Kun je alle rijen hieronder in een JSON-lijst van strings zetten, met elke regel als aparte string en zonder lege regels?

── Oefenrijen ──

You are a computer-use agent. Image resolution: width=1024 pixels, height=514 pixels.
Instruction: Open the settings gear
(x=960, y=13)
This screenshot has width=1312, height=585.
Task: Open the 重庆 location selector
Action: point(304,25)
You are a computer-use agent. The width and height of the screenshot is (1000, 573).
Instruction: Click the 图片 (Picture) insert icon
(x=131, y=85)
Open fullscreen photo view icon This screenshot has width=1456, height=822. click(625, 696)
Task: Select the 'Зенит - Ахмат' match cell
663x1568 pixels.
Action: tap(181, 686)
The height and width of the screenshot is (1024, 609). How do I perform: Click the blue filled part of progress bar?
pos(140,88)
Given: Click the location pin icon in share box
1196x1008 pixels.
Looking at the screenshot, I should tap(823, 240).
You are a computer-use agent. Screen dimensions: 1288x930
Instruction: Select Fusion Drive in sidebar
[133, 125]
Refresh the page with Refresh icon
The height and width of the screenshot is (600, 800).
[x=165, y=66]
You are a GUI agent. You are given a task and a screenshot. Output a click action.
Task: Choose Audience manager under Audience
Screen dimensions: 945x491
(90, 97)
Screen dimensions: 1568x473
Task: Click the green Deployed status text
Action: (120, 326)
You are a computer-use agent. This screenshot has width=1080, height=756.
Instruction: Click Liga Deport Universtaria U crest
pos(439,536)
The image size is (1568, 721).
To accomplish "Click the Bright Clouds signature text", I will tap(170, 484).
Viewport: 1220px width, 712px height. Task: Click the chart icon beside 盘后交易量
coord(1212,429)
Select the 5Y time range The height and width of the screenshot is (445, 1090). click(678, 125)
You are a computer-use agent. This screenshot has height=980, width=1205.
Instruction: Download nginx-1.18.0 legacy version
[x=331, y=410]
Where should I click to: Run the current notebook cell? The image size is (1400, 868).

───

● **Uitvoer**:
[
  "You are a computer-use agent. Image resolution: width=1024 pixels, height=514 pixels.",
  "Instruction: Open the settings gear",
  "(x=960, y=13)",
  "This screenshot has width=1312, height=585.",
  "Task: Open the 重庆 location selector",
  "Action: point(304,25)",
  "You are a computer-use agent. The width and height of the screenshot is (1000, 573).",
  "Instruction: Click the 图片 (Picture) insert icon",
  "(x=131, y=85)",
  "Open fullscreen photo view icon This screenshot has width=1456, height=822. click(625, 696)",
  "Task: Select the 'Зенит - Ахмат' match cell",
  "663x1568 pixels.",
  "Action: tap(181, 686)",
  "The height and width of the screenshot is (1024, 609). How do I perform: Click the blue filled part of progress bar?",
  "pos(140,88)",
  "Given: Click the location pin icon in share box",
  "1196x1008 pixels.",
  "Looking at the screenshot, I should tap(823, 240).",
  "You are a computer-use agent. Screen dimensions: 1288x930",
  "Instruction: Select Fusion Drive in sidebar",
  "[133, 125]",
  "Refresh the page with Refresh icon",
  "The height and width of the screenshot is (600, 800).",
  "[x=165, y=66]",
  "You are a GUI agent. You are given a task and a screenshot. Output a click action.",
  "Task: Choose Audience manager under Audience",
  "Screen dimensions: 945x491",
  "(90, 97)",
  "Screen dimensions: 1568x473",
  "Task: Click the green Deployed status text",
  "Action: (120, 326)",
  "You are a computer-use agent. This screenshot has width=1080, height=756.",
  "Instruction: Click Liga Deport Universtaria U crest",
  "pos(439,536)",
  "The image size is (1568, 721).",
  "To accomplish \"Click the Bright Clouds signature text\", I will tap(170, 484).",
  "Viewport: 1220px width, 712px height. Task: Click the chart icon beside 盘后交易量",
  "coord(1212,429)",
  "Select the 5Y time range The height and width of the screenshot is (445, 1090). click(678, 125)",
  "You are a computer-use agent. This screenshot has height=980, width=1205.",
  "Instruction: Download nginx-1.18.0 legacy version",
  "[x=331, y=410]",
  "Where should I click to: Run the current notebook cell? The image size is (1400, 868)."
]